Task details:
Extract each line of the material below and reproduce it verbatim, leaving nothing out and changing nothing.

Data for this exercise:
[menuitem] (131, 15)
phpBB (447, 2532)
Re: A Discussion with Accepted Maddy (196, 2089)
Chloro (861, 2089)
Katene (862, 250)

Exercise solution:
[menuitem] (131, 15)
phpBB (447, 2532)
Re: A Discussion with Accepted Maddy (196, 2089)
Chloro (861, 2089)
Katene (862, 250)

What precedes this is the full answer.